CSSLP - A Secure Development Practitioner
Gaining a ISC2 CSSLP certificate in Secure Development and what to do about it. The art is in understanding the frameworks so much to be able to tailor them to the culture and risk appetite for the company at hand.
My current projects these days are mostly about security requirements - how to implement specific customer requirements and how to analyze the security impact on a delivery. It's yet another new field for the test advisor. One example could be that I assist a development team in figuring out how to improve their secure development procedure and harden their solution in the best way.
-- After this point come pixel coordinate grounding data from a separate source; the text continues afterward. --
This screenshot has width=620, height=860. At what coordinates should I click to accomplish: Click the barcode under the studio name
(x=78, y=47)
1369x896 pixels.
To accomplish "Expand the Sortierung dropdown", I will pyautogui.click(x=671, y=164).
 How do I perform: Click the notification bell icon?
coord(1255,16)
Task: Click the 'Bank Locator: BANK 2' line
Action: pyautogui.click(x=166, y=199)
Secure development and security requirements are as much as a "things that happen in the end", "afterthought" and insurance theater, as testing has ever been. If it's successful in addressing the issues it's invisible, but if systemic issues arise it get's all the blame. Stakeholders would rather do without extensive work in the space, and similarly with many of the security controls.
Certificates are nice and all
To boost my skills in the security space I recently passed the exam for the ISC2 Certified Secure Software Development Lifecycle Practitioner (CSSLP). Yeah! Apparently I am now among one of the few in Denmark to have the CSSLP. And it seems most other take this along with the other ISC2 certificates in compliance and cyber security on order to have all the ISC2 certificates in the belt.
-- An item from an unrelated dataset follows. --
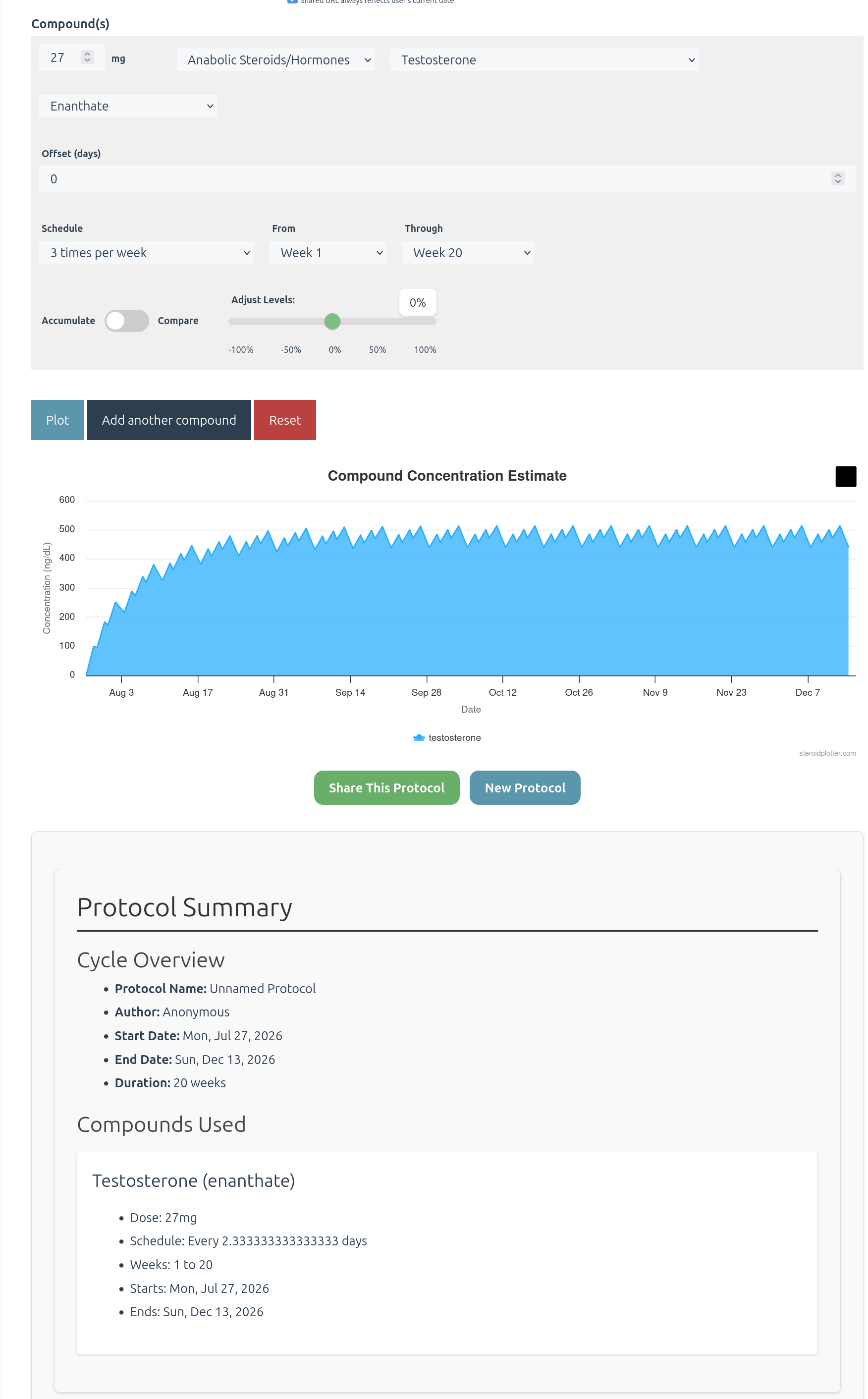Toggle the shared URL current date checkbox
The image size is (868, 1399).
tap(292, 1)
I will acknowledge that it was a tough exam to sit with hundreds of multiple choice questions. I like to think I passed based on industry experience and having diligently having gone through the self-phased training. During the exam I took my time, read into the options and tried to remember all acronyms and their meaning. I'm remembered that I'm not so good at memorizing acronyms, but have a working knowledge of reading into the meanings of the questions.
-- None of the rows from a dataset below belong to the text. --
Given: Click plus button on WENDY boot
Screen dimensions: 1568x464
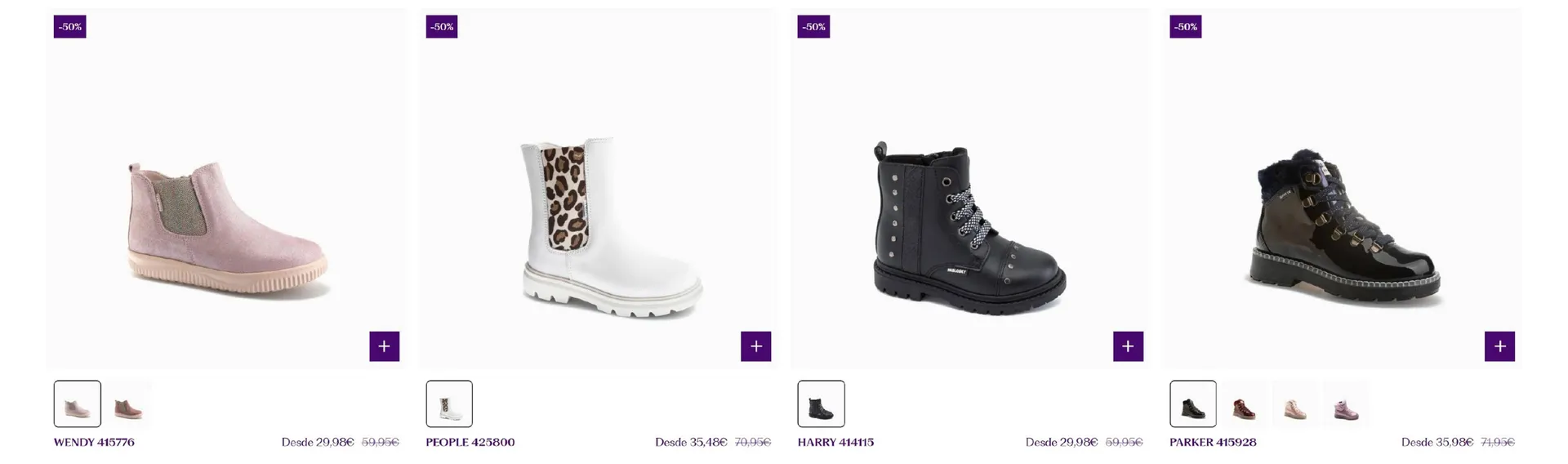Looking at the screenshot, I should pyautogui.click(x=384, y=346).
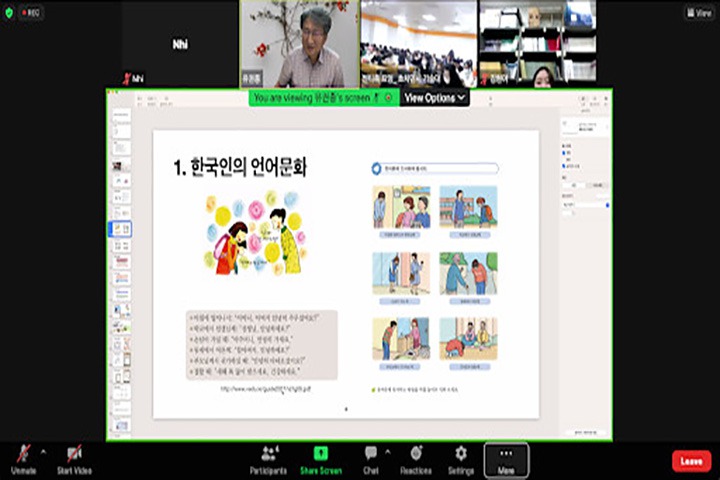Viewport: 720px width, 480px height.
Task: Click the highlighted slide thumbnail in the sidebar
Action: (x=121, y=229)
As with all certificates this one states that I can learn and understand a new domain and it gives me a vocabulary with in a framework. But it's in no way practical nor 100% percent applicable for all.
Most educated people can take any old framework and execute based on the templates and procedures. The art is in understanding the frameworks so much to be able to tailor them to the culture and risk appetite for the company at hand.
A relevant advisor
One catch that security and compliance have compared to functional testing have is the legal requirements and direct impact on organizational continuity. If the security and compliance posture is not in place the company license to operate is in dire straits - with no MTV. Hence the security narrative is more impactful to the stakeholders that any functional quality would generally have.
As a security advisor the practices, though, are similar to what a good test lead & test coach would work from. Sometimes we need to let the delivery team handle security, other times the security team needs to play a more active part. Some of the topics to discuss are:
- Shifting security left, making it tool-supported early
- Enable the teams on multiple levels based on where they are at
- Clear requirement traceability, clear auditable documentation
- Relational collaboration
- and People problems
It's always a people problem in the end. As always. Solve something that matters to the stakeholder and the there is amble time and money.